Farm contractors face credit crisis
Diesel costs increase 44pc as distributors tighten credit lines
Published 01/06/2010 | 05:00
SOARING green diesel prices are forcing some contractors to turn to farmers to fund the cost of fuel for their silage harvest.
The cost of green diesel is 44pc higher than last year, although the base price for crude oil is unchanged.
Distributors have also tightened up on the discounts being applied to farmers, the IFA has claimed.
In addition, credit terms to contractors have been tightened by oil distributors and some contractors are no longer able to carry the burden of diesel costs and are requesting farmers to supply the fuel.
"Some of the contractors are now asking the farmers to supply the diesel for silage cutting because they cannot afford to fund it," said Tom Murphy of the Professional Agricultural Contractors of Ireland (PAC).

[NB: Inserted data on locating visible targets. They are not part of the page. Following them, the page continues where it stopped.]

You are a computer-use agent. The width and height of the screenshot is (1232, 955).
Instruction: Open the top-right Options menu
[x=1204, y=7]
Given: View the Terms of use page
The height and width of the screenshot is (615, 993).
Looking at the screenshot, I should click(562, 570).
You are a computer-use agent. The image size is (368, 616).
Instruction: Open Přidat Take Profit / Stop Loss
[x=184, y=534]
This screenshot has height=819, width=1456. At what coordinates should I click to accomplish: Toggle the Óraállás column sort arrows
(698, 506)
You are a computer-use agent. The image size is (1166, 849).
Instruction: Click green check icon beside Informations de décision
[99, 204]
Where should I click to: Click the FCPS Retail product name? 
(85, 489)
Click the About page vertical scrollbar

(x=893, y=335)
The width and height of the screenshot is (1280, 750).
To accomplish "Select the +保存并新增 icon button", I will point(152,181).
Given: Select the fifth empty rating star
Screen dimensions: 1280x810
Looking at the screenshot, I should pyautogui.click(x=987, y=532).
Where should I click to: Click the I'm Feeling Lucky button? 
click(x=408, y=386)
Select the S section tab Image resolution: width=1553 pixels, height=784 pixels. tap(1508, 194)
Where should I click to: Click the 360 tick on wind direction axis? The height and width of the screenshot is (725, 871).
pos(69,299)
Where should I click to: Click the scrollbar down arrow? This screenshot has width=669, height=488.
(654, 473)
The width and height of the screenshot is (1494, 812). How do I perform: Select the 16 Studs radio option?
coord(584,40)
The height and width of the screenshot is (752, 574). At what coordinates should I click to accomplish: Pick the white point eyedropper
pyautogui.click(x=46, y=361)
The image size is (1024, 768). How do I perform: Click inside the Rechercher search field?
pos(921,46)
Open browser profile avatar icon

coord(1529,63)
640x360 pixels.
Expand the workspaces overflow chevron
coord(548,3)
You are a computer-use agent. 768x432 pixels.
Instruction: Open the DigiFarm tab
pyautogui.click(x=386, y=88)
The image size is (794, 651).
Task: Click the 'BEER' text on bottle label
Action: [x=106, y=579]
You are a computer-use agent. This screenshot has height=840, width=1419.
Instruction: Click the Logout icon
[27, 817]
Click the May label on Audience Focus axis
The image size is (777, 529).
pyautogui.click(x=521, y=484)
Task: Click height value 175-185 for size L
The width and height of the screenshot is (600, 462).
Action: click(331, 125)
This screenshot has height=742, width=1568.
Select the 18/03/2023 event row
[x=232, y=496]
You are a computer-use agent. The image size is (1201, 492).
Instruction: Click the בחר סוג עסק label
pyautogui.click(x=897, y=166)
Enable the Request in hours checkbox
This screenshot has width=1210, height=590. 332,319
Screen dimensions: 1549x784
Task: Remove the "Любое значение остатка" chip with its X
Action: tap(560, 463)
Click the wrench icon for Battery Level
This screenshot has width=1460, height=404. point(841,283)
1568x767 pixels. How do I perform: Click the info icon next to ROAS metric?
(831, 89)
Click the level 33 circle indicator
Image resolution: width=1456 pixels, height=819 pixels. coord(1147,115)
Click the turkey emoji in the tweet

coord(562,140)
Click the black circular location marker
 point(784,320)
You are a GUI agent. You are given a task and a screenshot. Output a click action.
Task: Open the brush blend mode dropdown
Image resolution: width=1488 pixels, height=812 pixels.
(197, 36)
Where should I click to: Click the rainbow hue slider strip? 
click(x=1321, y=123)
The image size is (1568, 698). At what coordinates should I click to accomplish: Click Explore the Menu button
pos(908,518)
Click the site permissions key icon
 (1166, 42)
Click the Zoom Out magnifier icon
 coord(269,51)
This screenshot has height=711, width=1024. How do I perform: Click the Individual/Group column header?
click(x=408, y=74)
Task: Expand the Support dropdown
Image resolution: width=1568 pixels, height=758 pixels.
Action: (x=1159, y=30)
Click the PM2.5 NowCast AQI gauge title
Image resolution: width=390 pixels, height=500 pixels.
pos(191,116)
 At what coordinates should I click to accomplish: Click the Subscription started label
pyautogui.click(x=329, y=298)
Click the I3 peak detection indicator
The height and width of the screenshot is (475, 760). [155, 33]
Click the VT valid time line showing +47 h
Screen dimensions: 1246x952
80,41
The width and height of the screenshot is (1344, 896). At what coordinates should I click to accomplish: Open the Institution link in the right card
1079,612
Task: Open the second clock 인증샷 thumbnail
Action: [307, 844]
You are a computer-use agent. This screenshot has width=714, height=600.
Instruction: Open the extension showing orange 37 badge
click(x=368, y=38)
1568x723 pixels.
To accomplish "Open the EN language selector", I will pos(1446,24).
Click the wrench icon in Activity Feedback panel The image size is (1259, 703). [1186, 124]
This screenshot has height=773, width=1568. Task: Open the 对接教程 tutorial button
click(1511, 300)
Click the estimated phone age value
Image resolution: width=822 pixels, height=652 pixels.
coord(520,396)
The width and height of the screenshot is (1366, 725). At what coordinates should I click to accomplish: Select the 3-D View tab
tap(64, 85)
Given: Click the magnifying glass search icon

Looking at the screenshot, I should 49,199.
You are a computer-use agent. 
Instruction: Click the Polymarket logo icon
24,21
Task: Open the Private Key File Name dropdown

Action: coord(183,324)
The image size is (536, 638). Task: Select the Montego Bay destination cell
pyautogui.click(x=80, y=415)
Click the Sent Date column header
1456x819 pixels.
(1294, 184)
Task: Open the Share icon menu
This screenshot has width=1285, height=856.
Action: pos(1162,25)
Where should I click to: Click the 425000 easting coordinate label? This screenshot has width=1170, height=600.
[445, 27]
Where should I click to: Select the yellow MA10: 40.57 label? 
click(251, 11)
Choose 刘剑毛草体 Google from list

"The distributors have also tightened on credit to our members this year and they are now under pressure for finance from all sides and cannot get oil on credit."
The cost of commercial [white] diesel is 17.7pc up on last year, but farmers are paying 30pc more for agricultural diesel, although the only difference in the product is the addition of a dye for excise purposes.
And the total increase in the farm gate price of green diesel comes to 44pc when the National Oil Reserve levy and Government Carbon Tax are added to the oil companies' price.